Da indi in qua mi fuor le serpi amiche, perch’ una li s’avvolse allora al collo, come dicesse ‘Non vo’ che più diche’;
e un’altra a le braccia, e rilegollo, ribadendo sé stessa sì dinanzi, che non potea con esse dare un crollo.
Ahi Pistoia, Pistoia, ché non stanzi d’incenerarti sì che più non duri, poi che ’n mal fare il seme tuo avanzi?
Per tutt’ i cerchi de lo ’nferno scuri non vidi spirto in Dio tanto superbo, non quel che cadde a Tebe giù da’ muri.
El si fuggì che non parlò più verbo; e io vidi un centauro pien di rabbia venir chiamando: «Ov’ è, ov’ è l’acerbo?».
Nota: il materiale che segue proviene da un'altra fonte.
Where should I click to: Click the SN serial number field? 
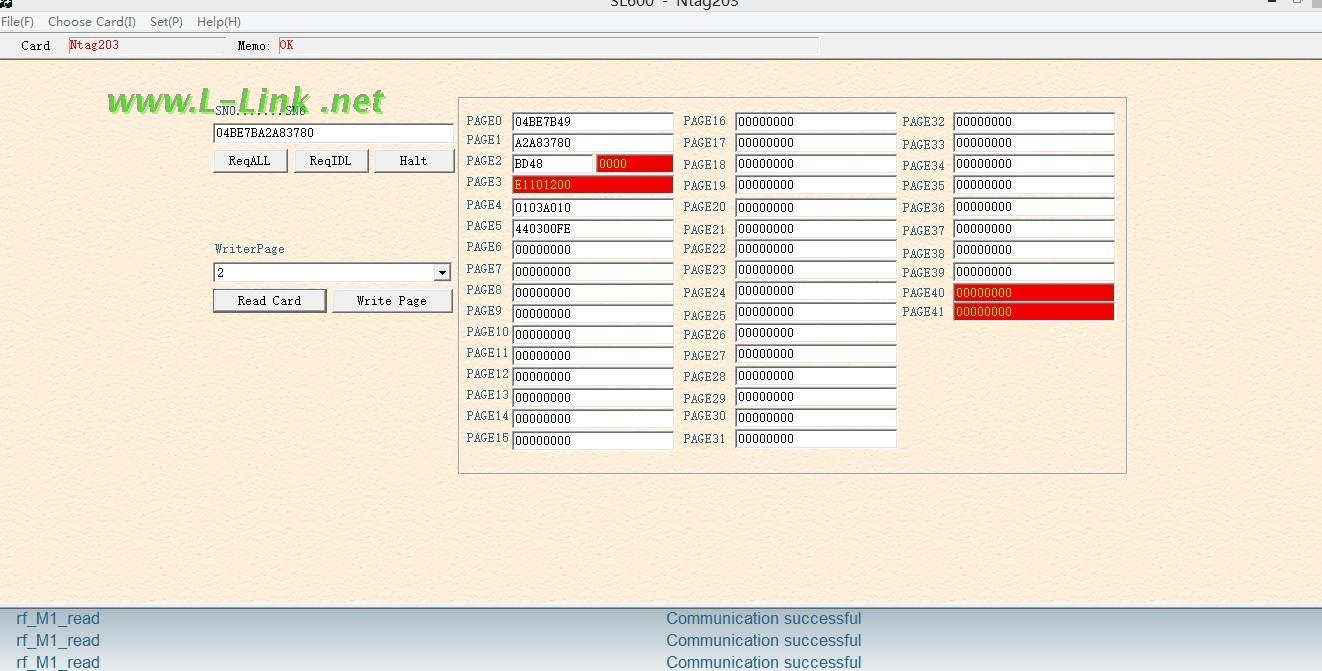[332, 133]
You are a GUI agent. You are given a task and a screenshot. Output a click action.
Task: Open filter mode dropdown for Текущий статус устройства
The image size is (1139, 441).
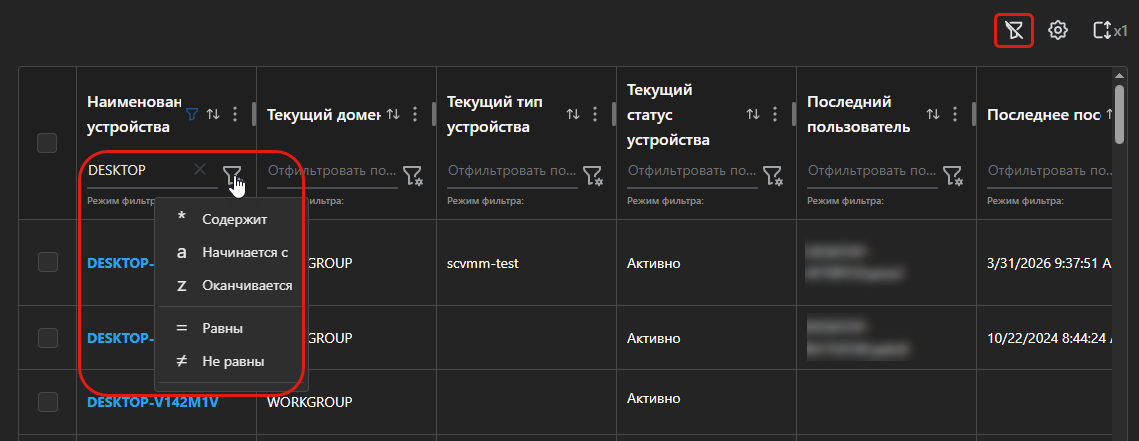[x=772, y=176]

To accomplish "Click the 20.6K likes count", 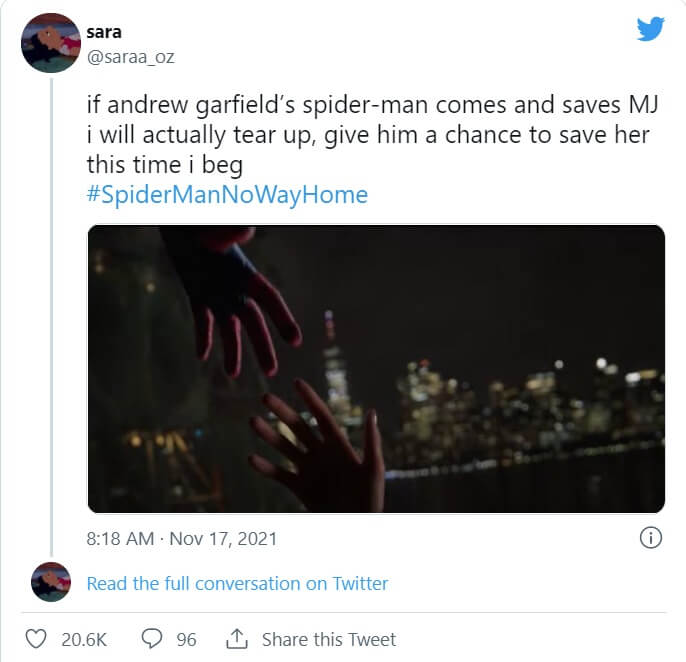I will 84,640.
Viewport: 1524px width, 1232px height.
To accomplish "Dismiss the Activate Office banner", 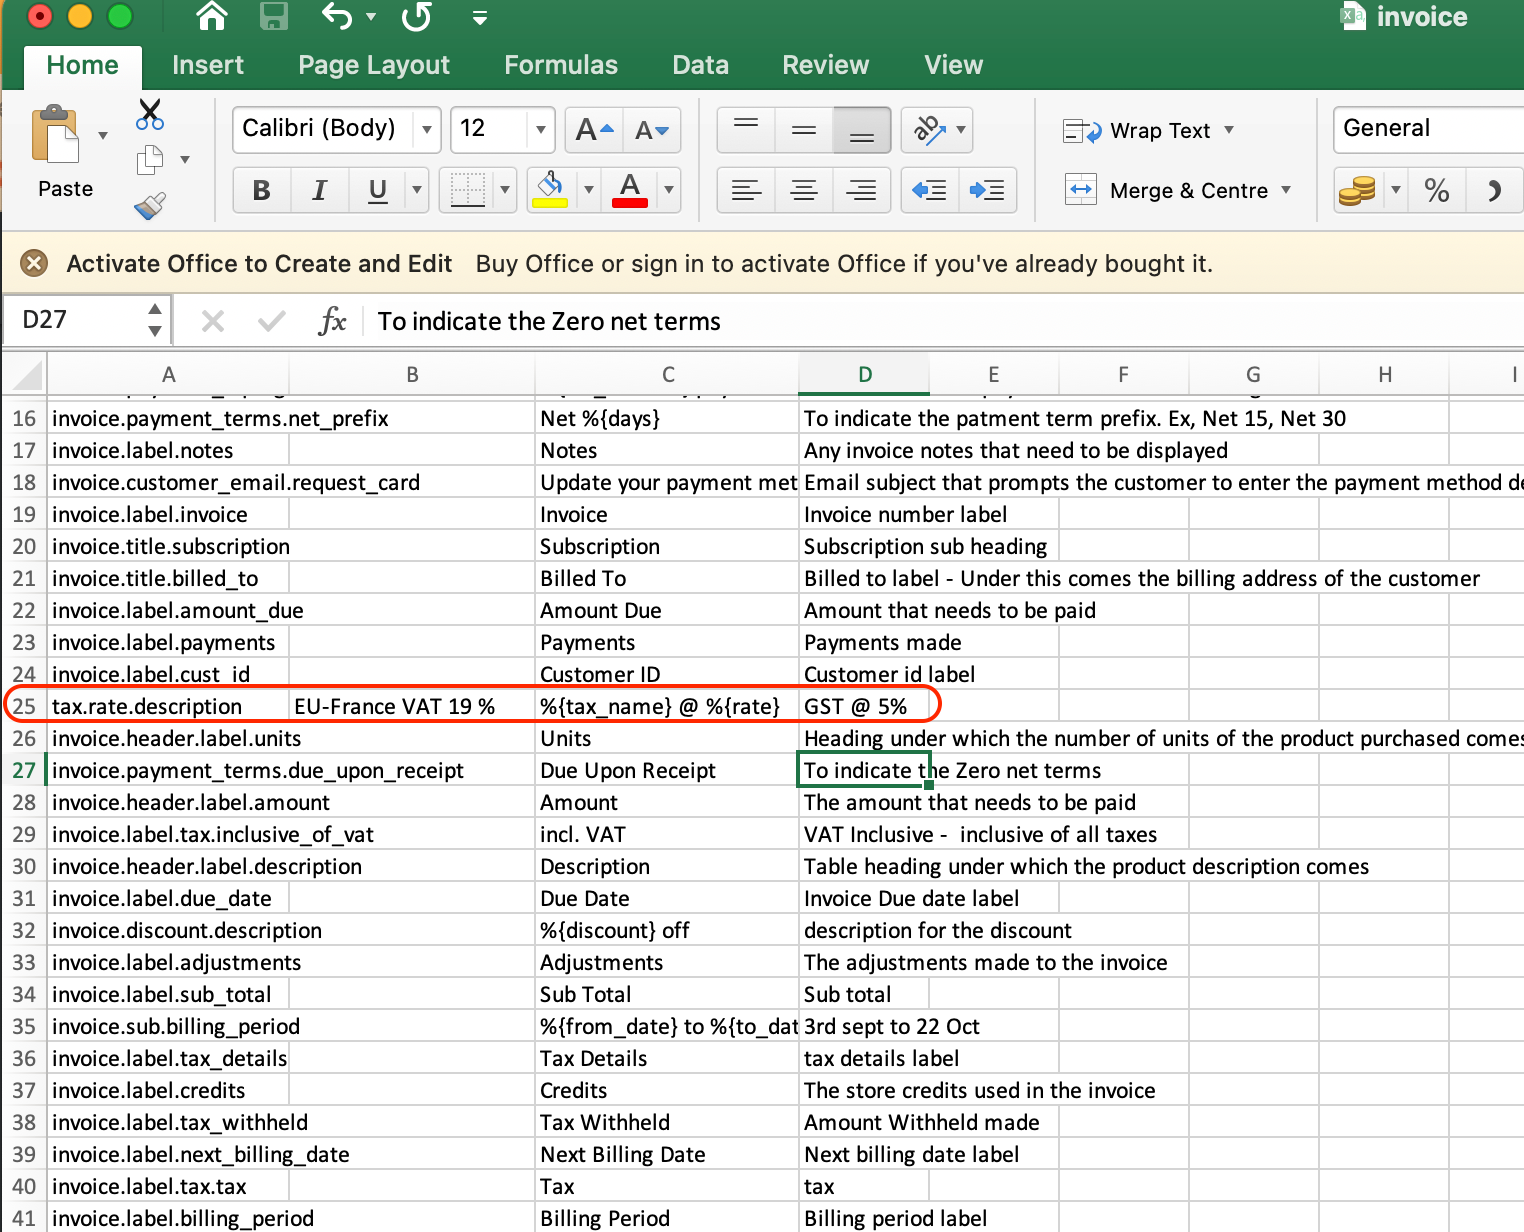I will pos(33,263).
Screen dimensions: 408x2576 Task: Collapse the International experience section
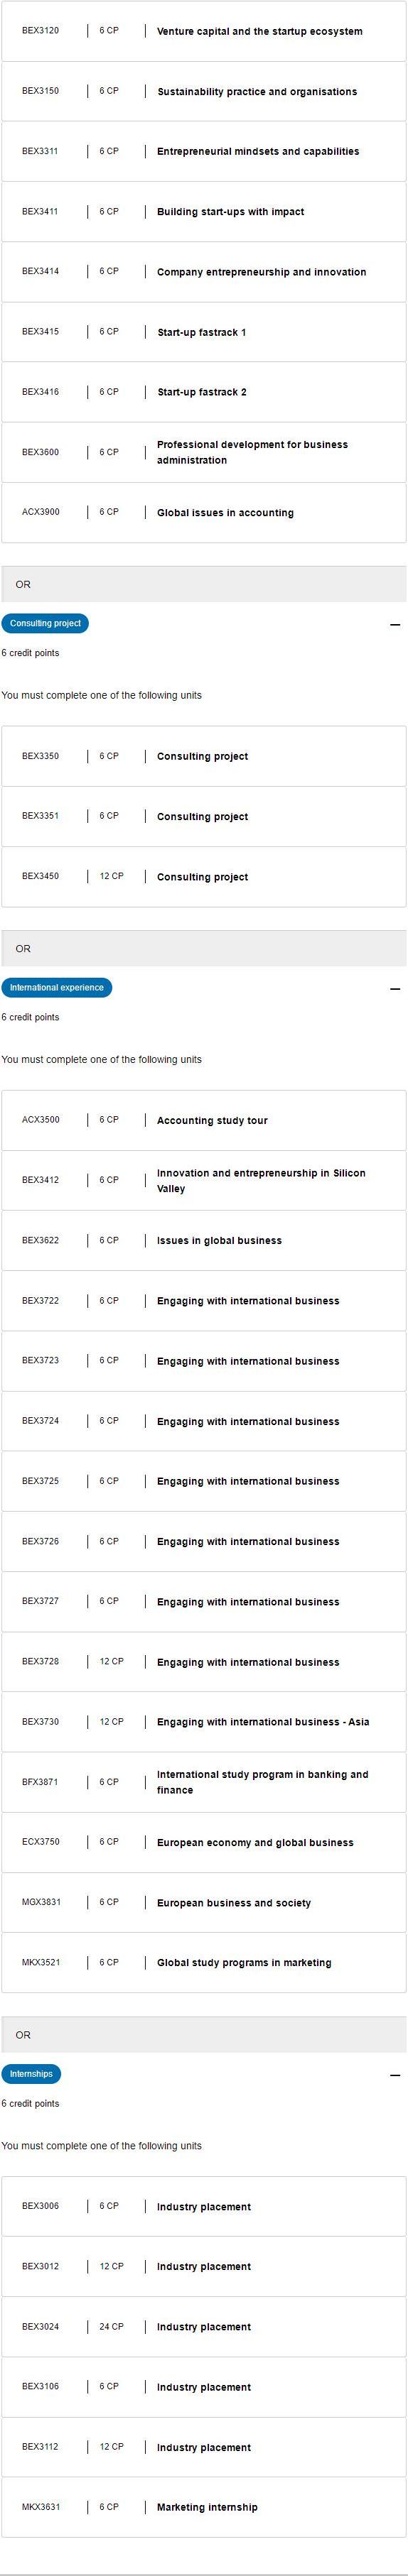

Maremma non cred’ io che tante n’abbia, quante bisce elli avea su per la groppa infin ove comincia nostra labbia.
Sovra le spalle, dietro da la coppa, con l’ali aperte li giacea un draco; e quello affuoca qualunque s’intoppa.
Lo mio maestro disse: «Questi è Caco, che, sotto ’l sasso di monte Aventino, di sangue fece spesse volte laco.
Non va co’ suoi fratei per un cammino, per lo furto che frodolente fece del grande armento ch’elli ebbe a vicino;
onde cessar le sue opere biece sotto la mazza d’Ercule, che forse gliene diè cento, e non sentì le diece».
Mentre che sì parlava, ed el trascorse, e tre spiriti venner sotto noi, de’ quai né io né ’l duca mio s’accorse,
se non quando gridar: «Chi siete voi?»; per che nostra novella si ristette, e intendemmo pur ad essi poi.
Io non li conoscea; ma ei seguette, come suol seguitar per alcun caso, che l’un nomar un altro convenette,
dicendo: «Cianfa dove fia rimaso?»; per ch’io, acciò che ’l duca stesse attento, mi puosi ’l dito su dal mento al naso.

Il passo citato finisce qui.